[Data records]
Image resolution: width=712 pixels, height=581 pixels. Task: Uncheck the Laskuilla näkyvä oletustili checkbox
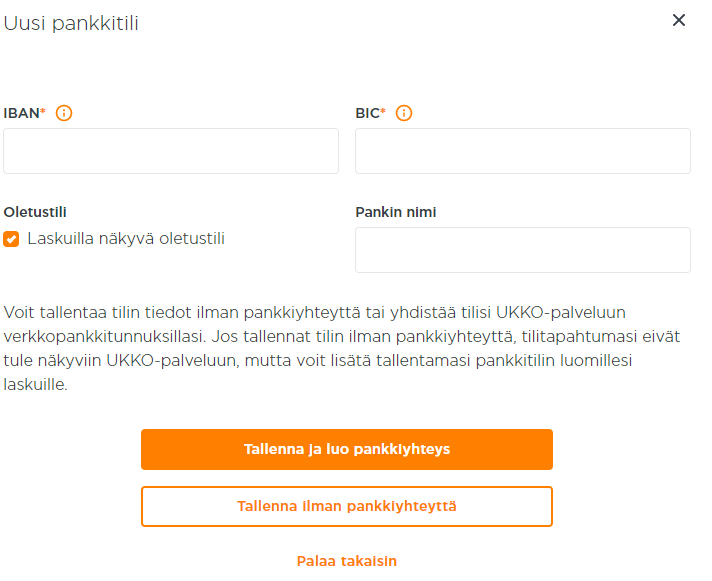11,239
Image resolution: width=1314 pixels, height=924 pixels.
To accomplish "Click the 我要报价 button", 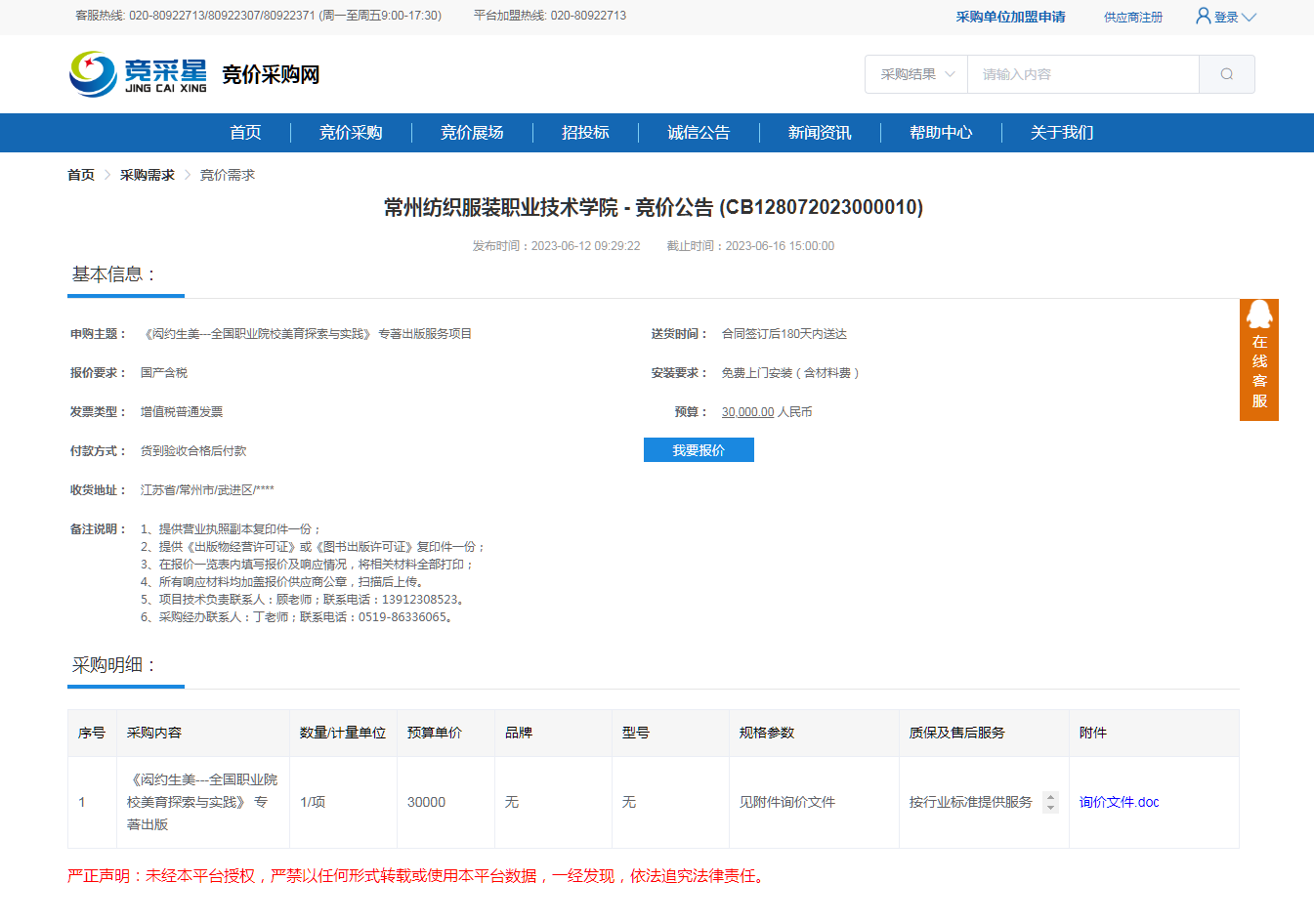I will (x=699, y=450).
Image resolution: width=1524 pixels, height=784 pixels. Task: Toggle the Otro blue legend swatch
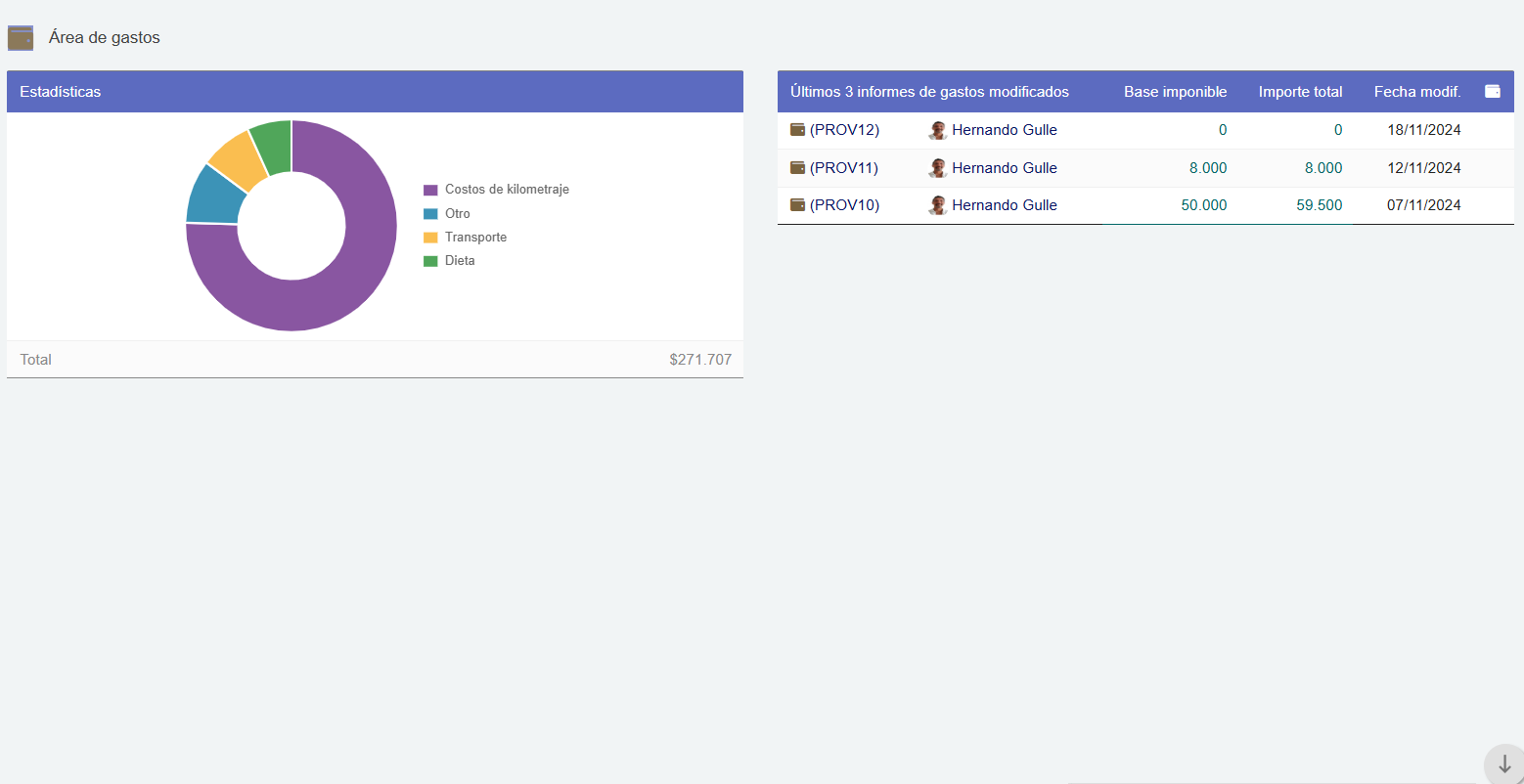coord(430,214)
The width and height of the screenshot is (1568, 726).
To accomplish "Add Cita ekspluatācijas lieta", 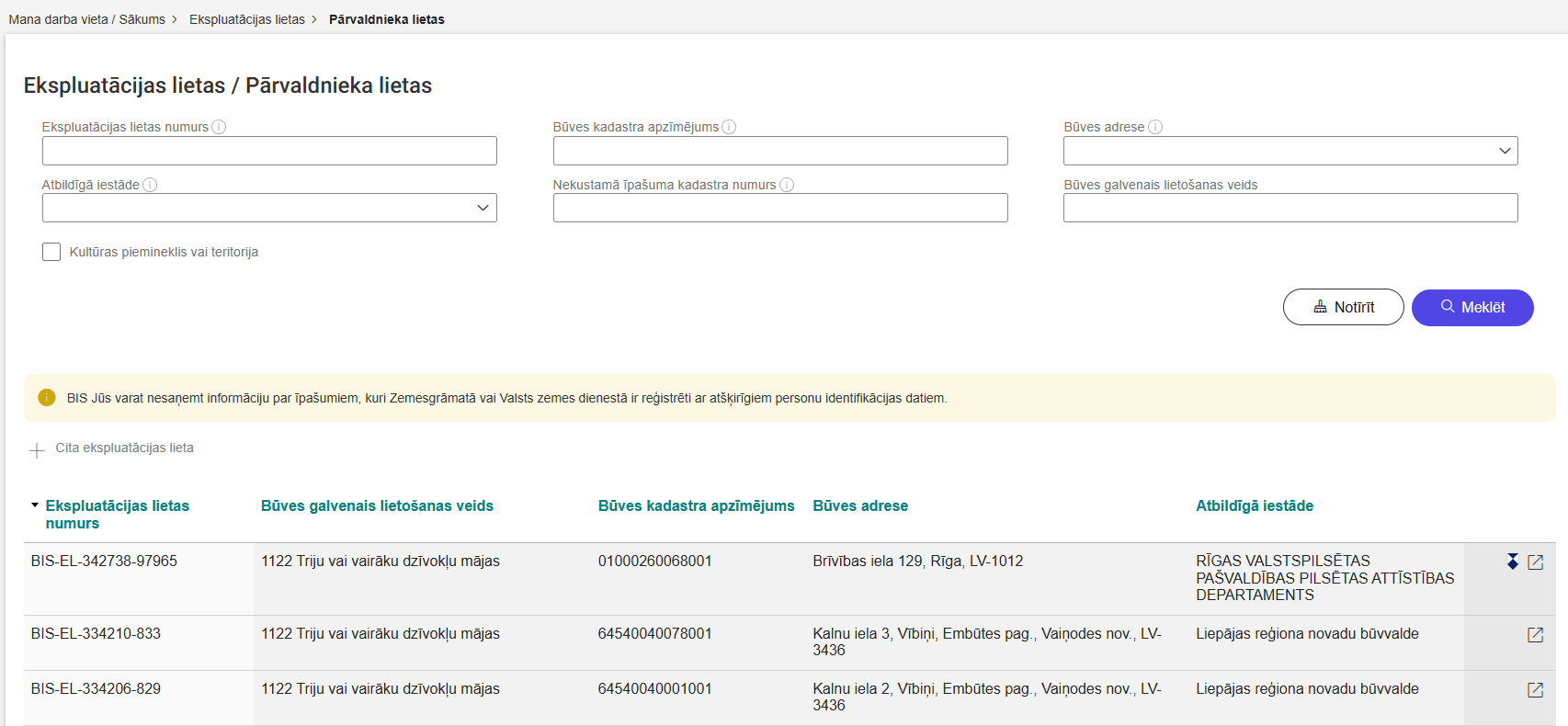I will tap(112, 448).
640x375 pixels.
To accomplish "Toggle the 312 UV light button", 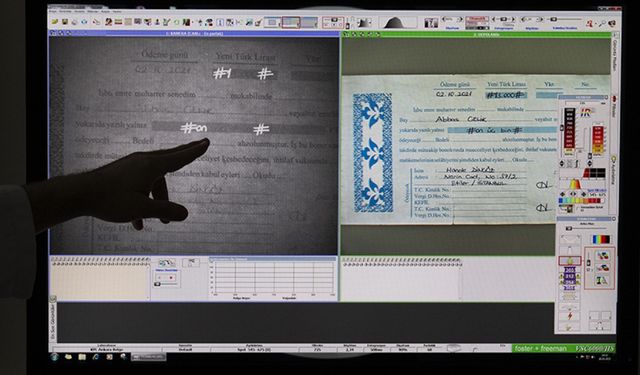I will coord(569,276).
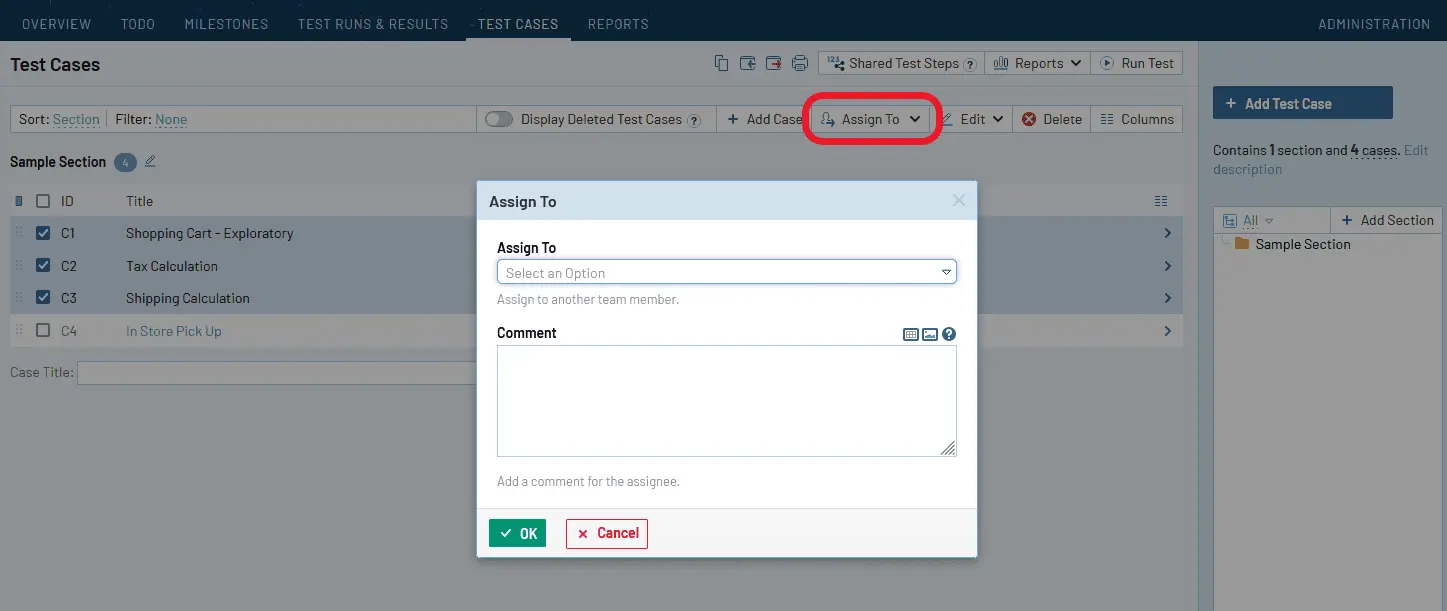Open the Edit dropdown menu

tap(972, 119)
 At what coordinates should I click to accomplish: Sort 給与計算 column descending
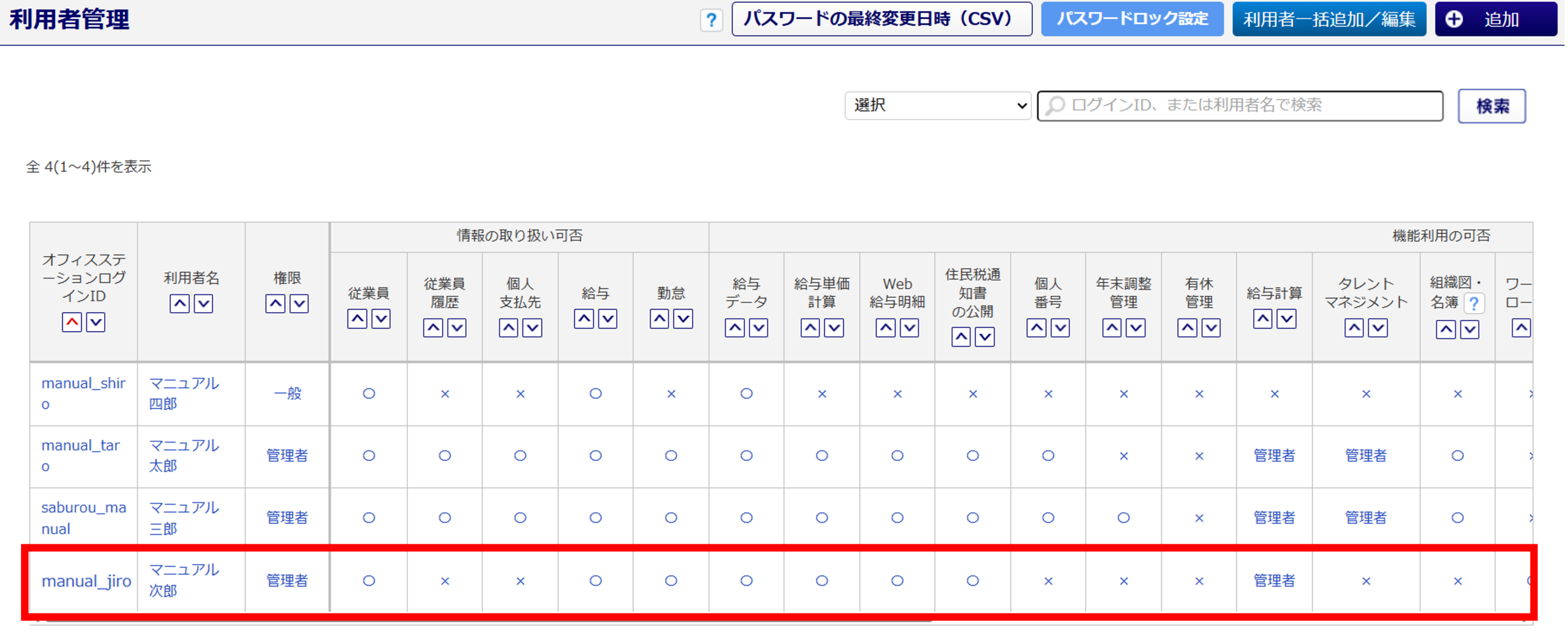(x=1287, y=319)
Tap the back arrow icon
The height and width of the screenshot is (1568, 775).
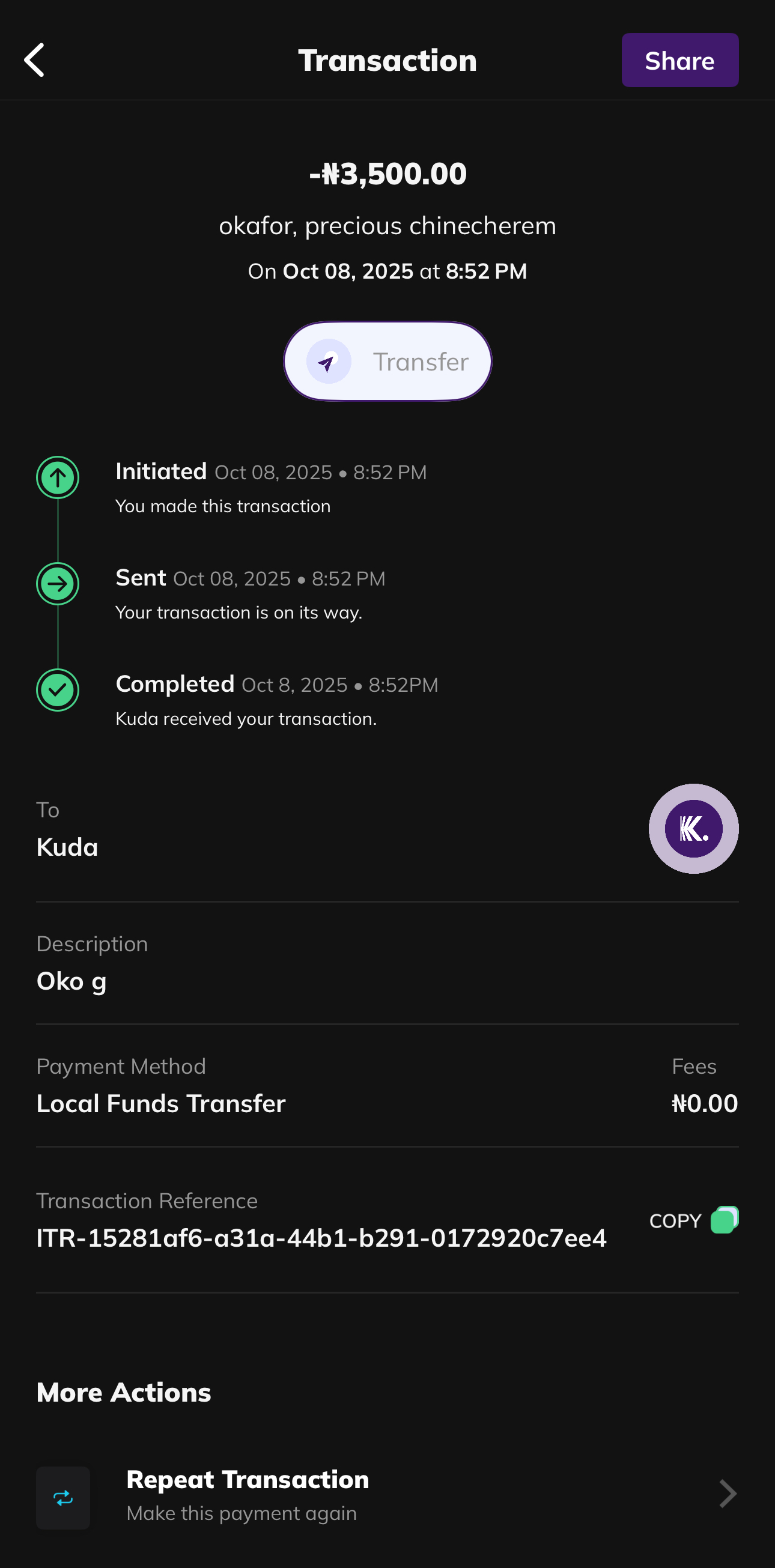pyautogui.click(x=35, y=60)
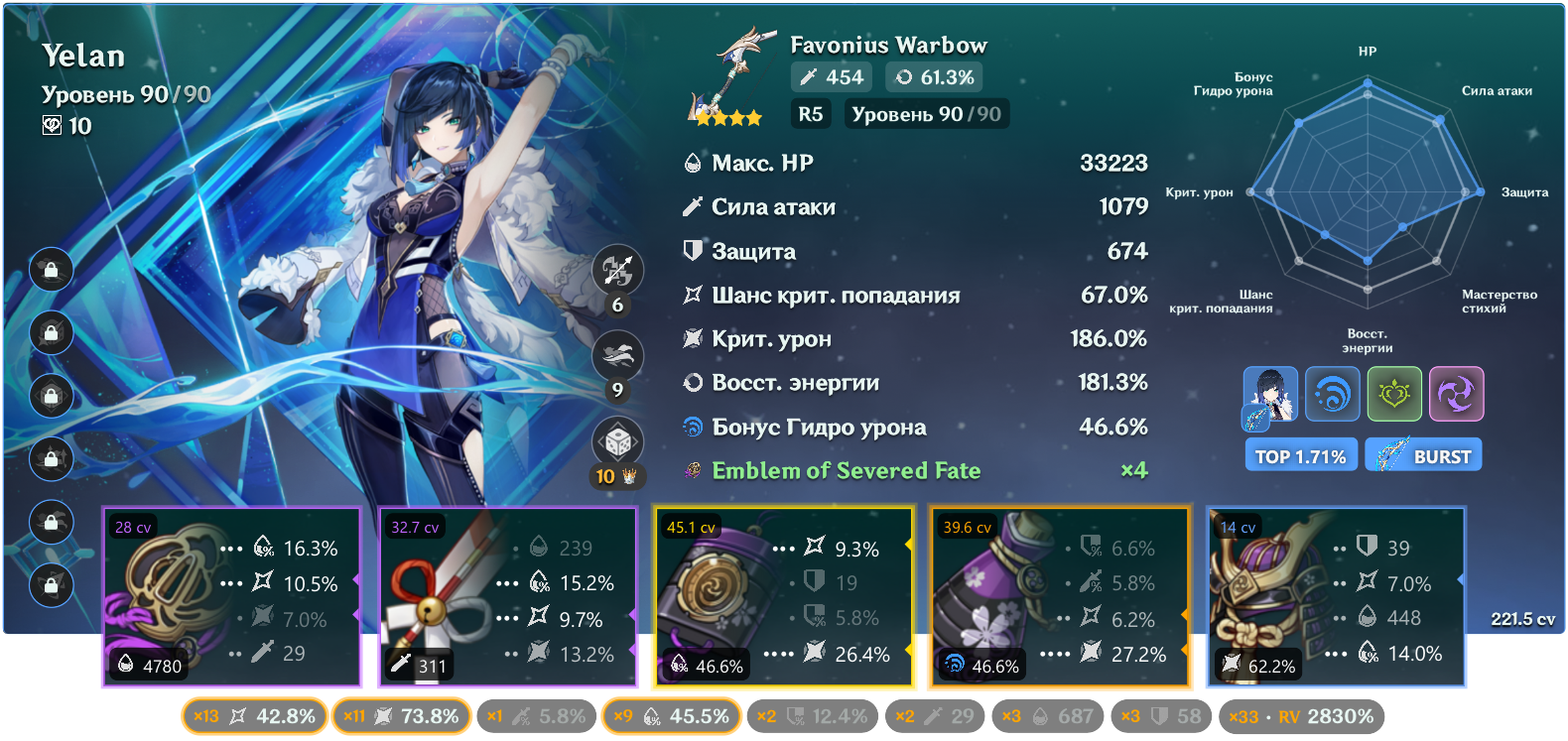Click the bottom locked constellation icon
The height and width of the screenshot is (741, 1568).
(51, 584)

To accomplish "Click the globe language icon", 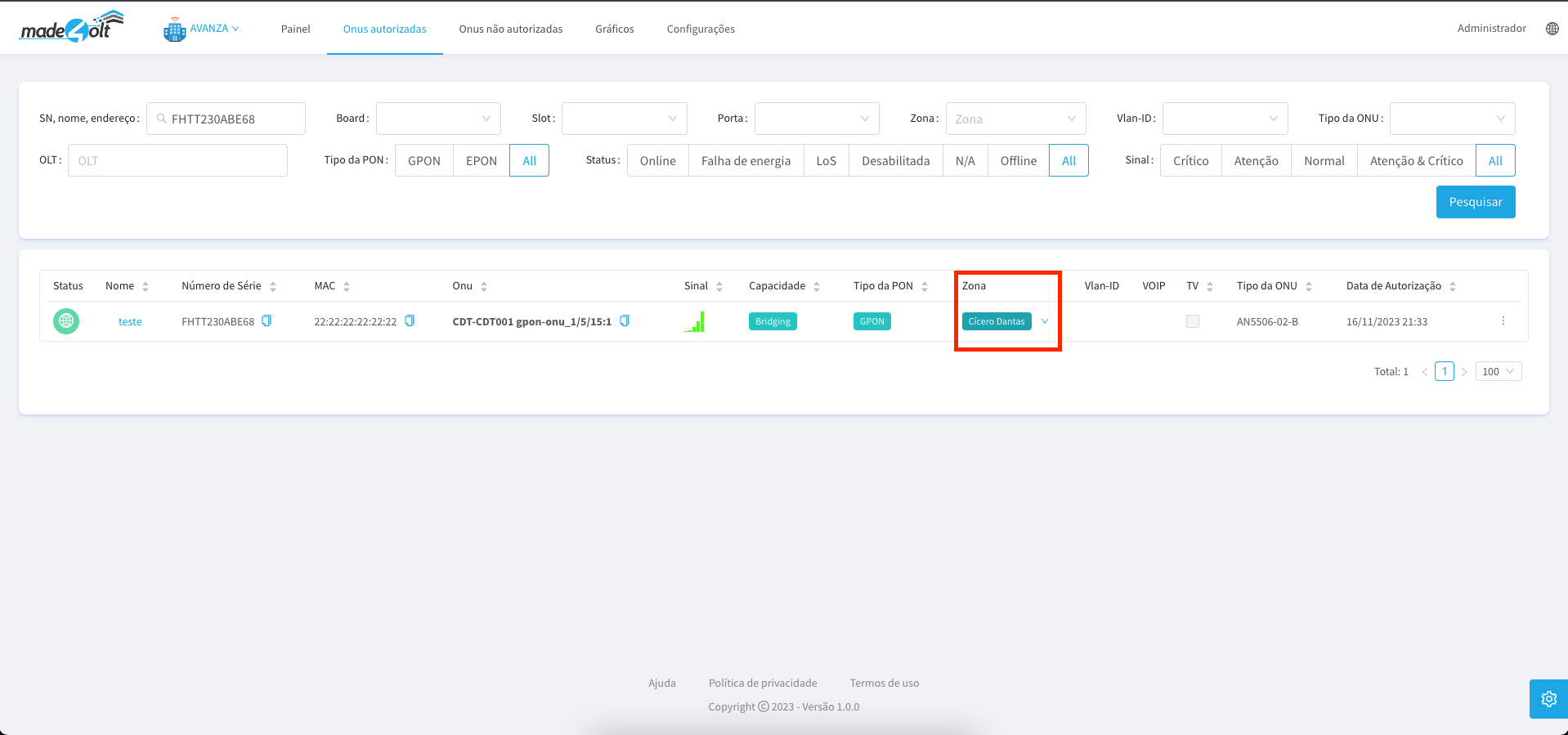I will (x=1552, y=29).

The task => Write down exactly what the lines above say, from the line holding "At what coordinates" through the line holding "Tap the back arrow icon", and nothing more. Do not copy the pictures.

Task solution =>
 At what coordinates should I click to accomplish: Sort 給与計算 column descending
(x=1287, y=319)
Tap the back arrow icon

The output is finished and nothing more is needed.